– Сегодня утром в почтовом ящике Георг нашел вот это, – и она достала из сумочки конверт.
Без адреса. Пе́трович открыл его и достал лист бумаги: «Уважаемая госпожа! Сообщаю Вам, что Ваш брат два месяца назад проиграл мне очень большую сумму денег. Если вы не соблаговолите принять меры, то мне придется публично рассказать о его болезни, что очень заинтересует руководство департамента, в котором он работает, и полицию». Ни числа, ни подписи. Пропись наклонена влево. Наверное, написано левой рукой.
– Я сразу позвонила брату, но он, наверное, уже ушел на работу. Хотела позвонить следователю, но передумала и решила приехать к тебе.
Пе́трович закурил трубку, а потом встал и подошел к бару. Сегодня, в центре Европы, Заполярье.
– Что-нибудь выпьешь?
Кристина кивнула головой. Он налил ей рюмку коньяка, себе – порцию виски и вернулся к столу.
– Подожди, скажу Любляне, чтобы нас не беспокоили. – Он вышел в приемную и сказал секретарше: – Для всех. У меня переговоры.
Пе́трович вернулся на свое место, сел, сделал затяжку и коснулся губами виски.

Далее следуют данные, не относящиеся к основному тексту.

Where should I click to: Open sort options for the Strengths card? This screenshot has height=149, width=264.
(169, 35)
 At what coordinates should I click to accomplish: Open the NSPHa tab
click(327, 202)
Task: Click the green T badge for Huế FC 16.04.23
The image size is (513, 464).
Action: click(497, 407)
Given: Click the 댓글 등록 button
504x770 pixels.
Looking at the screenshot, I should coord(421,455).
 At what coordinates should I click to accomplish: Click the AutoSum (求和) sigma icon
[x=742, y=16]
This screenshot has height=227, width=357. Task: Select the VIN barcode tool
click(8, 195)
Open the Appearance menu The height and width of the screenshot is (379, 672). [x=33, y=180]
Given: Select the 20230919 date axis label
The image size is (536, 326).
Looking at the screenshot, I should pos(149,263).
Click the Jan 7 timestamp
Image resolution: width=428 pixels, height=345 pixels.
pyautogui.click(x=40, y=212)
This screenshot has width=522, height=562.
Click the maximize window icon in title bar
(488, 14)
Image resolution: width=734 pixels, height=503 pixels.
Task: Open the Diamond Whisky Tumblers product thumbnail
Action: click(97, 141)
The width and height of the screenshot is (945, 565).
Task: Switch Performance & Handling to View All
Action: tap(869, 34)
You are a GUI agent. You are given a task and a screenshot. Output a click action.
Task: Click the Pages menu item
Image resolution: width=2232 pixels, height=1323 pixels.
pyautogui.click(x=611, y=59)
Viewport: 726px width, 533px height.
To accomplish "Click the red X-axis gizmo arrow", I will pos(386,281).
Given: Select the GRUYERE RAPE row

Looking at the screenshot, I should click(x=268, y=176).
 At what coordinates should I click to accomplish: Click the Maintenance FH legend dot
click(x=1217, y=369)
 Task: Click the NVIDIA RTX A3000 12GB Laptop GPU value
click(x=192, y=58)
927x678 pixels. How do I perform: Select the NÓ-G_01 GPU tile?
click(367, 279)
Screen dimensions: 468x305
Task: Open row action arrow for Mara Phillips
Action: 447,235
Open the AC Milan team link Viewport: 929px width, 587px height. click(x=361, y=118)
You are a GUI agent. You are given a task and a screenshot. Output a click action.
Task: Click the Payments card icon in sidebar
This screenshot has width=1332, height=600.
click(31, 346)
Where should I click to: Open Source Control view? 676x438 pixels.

– Я знаю, кто это написал.
– Это клуб, да?
Аудитор утвердительно кивнул головой и сделал небольшой глоток. А Кристина выпила свою рюмку разом.
– Георг, что мне делать?
– Ничего. Возвращайся и сиди дома. И никуда не выходи. Да, и по дороге домой нигде не останавливайтесь. Пусть Георг потом сделает заказ продуктов по телефону.
– Это надолго?
– Думаю, что все станет ясным в ближайшие дни.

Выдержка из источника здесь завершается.